Tony smiled to himself. He had bet ten large himself on Rebel Buford winning Daytona and cleaned up.
“Bless his soul,” echoed Cutter and downed his second shot.
“I think you need to take a little drive over to Tampa,” Dee Dee said to Cutter.
It took Cutter less than an hour to drive from St. Petersburg Beach to Tampa. He entered the empty boxing arena, and found Dutch, still lying on the canvas, counting stitches.

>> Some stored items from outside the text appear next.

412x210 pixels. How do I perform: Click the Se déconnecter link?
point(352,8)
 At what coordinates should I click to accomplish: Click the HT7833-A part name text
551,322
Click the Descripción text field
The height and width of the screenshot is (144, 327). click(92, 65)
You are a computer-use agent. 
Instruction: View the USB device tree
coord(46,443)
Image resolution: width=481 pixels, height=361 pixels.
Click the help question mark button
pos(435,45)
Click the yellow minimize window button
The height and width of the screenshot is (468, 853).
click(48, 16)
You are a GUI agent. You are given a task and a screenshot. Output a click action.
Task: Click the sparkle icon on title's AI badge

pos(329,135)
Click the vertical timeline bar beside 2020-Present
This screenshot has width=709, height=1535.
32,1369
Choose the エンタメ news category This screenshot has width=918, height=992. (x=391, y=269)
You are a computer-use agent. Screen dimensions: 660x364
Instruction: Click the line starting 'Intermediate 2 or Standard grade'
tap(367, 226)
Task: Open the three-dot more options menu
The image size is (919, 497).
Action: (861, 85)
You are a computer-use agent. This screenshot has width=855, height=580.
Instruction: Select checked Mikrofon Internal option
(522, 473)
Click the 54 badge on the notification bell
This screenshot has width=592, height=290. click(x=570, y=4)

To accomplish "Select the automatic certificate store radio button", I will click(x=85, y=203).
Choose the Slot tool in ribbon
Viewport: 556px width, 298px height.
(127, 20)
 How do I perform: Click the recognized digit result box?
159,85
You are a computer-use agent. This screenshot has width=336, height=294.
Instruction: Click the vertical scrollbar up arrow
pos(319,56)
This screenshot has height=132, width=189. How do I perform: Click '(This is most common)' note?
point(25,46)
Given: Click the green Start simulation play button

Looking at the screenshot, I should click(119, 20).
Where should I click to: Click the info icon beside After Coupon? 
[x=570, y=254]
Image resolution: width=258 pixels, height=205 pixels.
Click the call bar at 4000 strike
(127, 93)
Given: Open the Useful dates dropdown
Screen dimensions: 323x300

At last, Dutch stood and announced with pride, “Three thousand, four hundred and sixty seven!”
He looked around and beheld an almost empty auditorium. Only one man sat in an aisle seat in the back of the auditorium. “Where did everybody go?” Dutch was surprised and a bit dejected. He touched the ropes at each compass point of the ring three times, climbed through the ropes, slipped into his robe and began to trudge up the aisle toward the locker room.
As he passed, Cutter pressed a small slip of paper in the boxer's hand. It read:
The Fugu Lounge
In the Santeria Hotel, St. Pete Beach
Extreme Dining at its Best
Good for a free entrée
And a one-night stay
An hour later Cutter pulled into the Santeria hotel and crossed the parking lot toward the Fugu Lounge. As he approached the door he heard a loud “Pssssst” from behind the dumpster, then he heard “Cutter? Is that you?”
Cutter wandered over to the dumpster. A skinny black woman was peeking out at him. Cutter looked down beside the dumpster and beheld a pile of fornicating felines going at it hammer and tongs. He heard a hiss and followed the sound to the snarling, black cat sitting on the top of the dumpster, glowering at him.
“Not you again,” Cutter said to Stinky, and again, slapped Stinky from the dumpster with the back of his hand.
“You are soooo dead.” Stinky aimed glittering green eye-daggers at Cutter.
“Bella!” Cutter said. “What are you doing here?”
“I'm looking for Hussey,” Bella said. “The folks at the college said she gave this hotel as her permanent address.
“Yeah, she works here now; has a room on the second floor. Why are you looking for her?”
“Hussey has a book I want,” Bella said conspiratorially. “I need to get it back.”
“I thought you were blind,” Cutter said, “what happened?”
“I got better,” Bella said. “I need you to help me get that book called Conjures Mama Wati gave Hussey.”
“Jeez, I don't know,” Cutter said, “she already thinks I'm a shit. If she catches me sneaking around her room stealing stuff, she will never take me back.”
“Take you back? Are you two on the outs?”
“Yeah, I lost all of our money gambling and she won't even talk to me, but I won some of it back and we have a plan to make a lot more to boot.”
“Oh yeah?” Bella said. “What kind of plan you got? And who is âwe'?”
“Me and this girl, Dee Dee. She's the sushi chef at the restaurant. We're turning athletes with psychological problems into zombies and then betting on them. When they win, we clean up. It's a sweet deal. I already won fifty thousand on the NASCAR driver we turned into a zombie. Actually, we tricked Hussey into turning him into a zombie. We're going to do a boxer next, guy named Dutch âThe Cleanser' Lewis.”
“That's interesting,” said Bella, the wheels turning behind her dark eyes. “You tricked Hussey into using her Mambo powder on a human? I bet she'd be madder than a hornet if she found out. Now, about that book, I think you are going to get it for me.”
“I told you I couldn't do it,” Cutter said.
“Want me to tell Hussey you tricked her into making a human zombie?”
“Please don't tell Hussey. She'll never speak to me again.” He realized he had said too much.